A Secretaria de Educação do Distrito Federal (SEEDF) realizou recentemente um encontro especial focado na formação sobre inclusão de povos indígenas e grupos itinerantes nas escolas públicas. O evento reuniu representantes das Coordenações Regionais de Ensino, que são responsáveis pelo acompanhamento das questões de direitos humanos na educação.

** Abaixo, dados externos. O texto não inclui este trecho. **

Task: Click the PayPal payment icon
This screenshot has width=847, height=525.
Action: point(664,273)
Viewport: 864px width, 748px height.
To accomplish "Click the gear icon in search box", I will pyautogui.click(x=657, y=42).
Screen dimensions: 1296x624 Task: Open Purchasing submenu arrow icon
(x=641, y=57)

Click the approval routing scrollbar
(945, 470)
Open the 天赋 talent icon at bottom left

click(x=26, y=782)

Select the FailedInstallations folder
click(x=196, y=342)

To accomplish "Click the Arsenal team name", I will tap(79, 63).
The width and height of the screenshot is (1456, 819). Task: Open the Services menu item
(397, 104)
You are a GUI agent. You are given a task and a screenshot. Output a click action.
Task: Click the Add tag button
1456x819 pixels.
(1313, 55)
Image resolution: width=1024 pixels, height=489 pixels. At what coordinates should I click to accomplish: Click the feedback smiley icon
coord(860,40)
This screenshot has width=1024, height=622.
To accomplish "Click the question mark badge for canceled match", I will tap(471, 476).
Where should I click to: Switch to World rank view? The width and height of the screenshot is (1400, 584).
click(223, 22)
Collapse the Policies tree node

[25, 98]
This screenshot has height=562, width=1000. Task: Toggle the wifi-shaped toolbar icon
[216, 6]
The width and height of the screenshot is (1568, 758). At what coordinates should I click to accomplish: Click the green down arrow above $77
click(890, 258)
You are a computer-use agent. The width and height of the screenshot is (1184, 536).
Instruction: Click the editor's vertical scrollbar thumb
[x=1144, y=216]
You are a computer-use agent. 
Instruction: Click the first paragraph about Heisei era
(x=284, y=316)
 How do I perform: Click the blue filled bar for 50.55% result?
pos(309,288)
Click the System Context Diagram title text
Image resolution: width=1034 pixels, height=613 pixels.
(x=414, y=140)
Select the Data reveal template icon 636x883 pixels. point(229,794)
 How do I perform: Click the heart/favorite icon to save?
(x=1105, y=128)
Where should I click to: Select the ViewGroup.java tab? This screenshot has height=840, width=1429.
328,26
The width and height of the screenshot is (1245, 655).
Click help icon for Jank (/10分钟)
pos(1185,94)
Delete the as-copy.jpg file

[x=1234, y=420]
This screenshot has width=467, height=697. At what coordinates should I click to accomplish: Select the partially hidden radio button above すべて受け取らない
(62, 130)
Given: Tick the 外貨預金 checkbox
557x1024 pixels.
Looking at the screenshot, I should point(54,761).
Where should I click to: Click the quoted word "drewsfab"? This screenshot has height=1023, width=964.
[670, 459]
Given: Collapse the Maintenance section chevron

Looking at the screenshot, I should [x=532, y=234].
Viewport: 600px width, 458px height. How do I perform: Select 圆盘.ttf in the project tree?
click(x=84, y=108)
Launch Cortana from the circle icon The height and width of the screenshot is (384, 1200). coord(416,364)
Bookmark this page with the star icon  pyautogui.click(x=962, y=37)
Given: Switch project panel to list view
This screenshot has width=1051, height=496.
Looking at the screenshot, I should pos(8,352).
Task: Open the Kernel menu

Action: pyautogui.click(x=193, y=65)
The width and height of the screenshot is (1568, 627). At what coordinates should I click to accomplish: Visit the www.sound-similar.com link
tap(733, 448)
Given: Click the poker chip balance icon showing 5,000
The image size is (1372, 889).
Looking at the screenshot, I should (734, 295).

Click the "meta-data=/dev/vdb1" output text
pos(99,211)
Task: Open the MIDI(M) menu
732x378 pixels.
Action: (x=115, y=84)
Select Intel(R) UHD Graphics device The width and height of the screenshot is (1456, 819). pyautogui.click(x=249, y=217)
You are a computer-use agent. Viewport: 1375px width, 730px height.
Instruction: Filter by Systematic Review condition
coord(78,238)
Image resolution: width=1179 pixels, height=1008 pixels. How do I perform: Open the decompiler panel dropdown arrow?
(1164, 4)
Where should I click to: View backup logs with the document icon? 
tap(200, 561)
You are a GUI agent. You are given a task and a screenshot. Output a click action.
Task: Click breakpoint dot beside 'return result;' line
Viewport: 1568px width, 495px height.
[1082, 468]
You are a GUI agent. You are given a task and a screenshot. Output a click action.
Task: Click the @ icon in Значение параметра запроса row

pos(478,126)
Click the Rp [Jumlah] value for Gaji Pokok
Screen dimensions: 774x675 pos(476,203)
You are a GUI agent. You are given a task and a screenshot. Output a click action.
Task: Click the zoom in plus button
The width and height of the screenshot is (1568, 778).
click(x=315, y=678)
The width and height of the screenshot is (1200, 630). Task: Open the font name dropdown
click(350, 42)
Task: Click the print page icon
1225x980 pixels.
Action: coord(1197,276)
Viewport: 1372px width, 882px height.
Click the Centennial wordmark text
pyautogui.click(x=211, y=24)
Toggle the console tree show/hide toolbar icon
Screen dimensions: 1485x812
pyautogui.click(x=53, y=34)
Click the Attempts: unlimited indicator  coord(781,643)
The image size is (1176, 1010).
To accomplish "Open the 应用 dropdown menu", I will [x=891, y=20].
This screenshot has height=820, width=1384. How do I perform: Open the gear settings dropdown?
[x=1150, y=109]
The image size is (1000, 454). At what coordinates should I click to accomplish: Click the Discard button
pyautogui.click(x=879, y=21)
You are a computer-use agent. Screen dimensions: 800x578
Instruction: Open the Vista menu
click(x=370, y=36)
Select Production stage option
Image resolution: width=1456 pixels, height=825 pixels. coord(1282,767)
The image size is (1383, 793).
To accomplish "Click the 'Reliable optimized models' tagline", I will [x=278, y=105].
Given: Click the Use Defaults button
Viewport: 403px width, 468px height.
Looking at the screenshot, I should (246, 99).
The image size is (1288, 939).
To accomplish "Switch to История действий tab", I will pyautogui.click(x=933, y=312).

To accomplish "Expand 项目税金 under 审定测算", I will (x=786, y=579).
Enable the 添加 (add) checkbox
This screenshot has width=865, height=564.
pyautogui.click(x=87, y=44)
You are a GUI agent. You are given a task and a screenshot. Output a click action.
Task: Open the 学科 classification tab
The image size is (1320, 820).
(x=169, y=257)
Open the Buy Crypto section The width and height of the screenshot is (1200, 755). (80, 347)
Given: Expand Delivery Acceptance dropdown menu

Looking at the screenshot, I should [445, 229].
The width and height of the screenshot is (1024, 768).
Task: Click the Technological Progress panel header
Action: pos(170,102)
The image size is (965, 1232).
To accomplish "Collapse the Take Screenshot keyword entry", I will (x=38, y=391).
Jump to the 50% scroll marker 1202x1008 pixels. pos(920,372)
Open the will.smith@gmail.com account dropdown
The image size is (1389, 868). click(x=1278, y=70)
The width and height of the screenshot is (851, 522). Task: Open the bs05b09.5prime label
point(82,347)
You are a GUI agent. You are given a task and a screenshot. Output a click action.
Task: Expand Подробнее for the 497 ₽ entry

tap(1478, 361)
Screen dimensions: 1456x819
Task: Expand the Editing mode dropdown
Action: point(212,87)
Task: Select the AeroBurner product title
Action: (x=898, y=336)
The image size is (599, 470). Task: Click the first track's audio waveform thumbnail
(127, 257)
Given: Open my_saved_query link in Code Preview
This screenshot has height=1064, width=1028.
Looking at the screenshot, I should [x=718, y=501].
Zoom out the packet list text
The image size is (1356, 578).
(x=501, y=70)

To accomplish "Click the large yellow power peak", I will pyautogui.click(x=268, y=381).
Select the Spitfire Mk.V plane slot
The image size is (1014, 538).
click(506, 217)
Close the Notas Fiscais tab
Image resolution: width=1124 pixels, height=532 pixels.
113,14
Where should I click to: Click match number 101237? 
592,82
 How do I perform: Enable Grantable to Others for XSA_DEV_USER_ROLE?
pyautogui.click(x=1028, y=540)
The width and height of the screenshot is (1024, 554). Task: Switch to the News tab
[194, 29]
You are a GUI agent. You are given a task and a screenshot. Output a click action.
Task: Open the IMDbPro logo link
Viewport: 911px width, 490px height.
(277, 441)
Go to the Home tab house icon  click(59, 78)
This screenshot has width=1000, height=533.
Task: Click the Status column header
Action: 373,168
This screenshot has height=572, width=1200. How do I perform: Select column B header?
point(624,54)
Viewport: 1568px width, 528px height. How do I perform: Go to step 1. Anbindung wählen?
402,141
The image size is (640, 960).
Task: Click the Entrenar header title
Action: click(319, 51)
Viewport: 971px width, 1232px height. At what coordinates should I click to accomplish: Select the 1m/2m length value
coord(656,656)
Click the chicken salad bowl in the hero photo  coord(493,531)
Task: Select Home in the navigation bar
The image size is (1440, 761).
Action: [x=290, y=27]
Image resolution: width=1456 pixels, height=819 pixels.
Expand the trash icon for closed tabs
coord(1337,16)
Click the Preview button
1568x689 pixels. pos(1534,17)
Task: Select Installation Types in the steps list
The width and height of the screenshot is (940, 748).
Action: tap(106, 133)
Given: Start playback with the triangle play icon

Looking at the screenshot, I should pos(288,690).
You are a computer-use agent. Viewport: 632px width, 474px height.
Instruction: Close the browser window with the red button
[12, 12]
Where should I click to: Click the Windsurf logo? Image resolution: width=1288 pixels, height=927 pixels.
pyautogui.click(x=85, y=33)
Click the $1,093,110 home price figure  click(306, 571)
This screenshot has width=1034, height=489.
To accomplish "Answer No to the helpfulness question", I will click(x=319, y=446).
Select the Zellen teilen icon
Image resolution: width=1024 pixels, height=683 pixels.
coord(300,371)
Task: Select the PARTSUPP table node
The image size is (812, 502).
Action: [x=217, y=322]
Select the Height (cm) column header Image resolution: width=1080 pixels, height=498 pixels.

O técnico Erick das Neves, da Gerência de Diversidade e Inclusão, conduziu o encontro, destacando a importância de conhecer as bases da educação indígena, além de apresentar métodos e materiais desenvolvidos por povos originários. O objetivo foi adaptar as práticas escolares para melhor atender os estudantes indígenas e itinerantes presentes na rede pública.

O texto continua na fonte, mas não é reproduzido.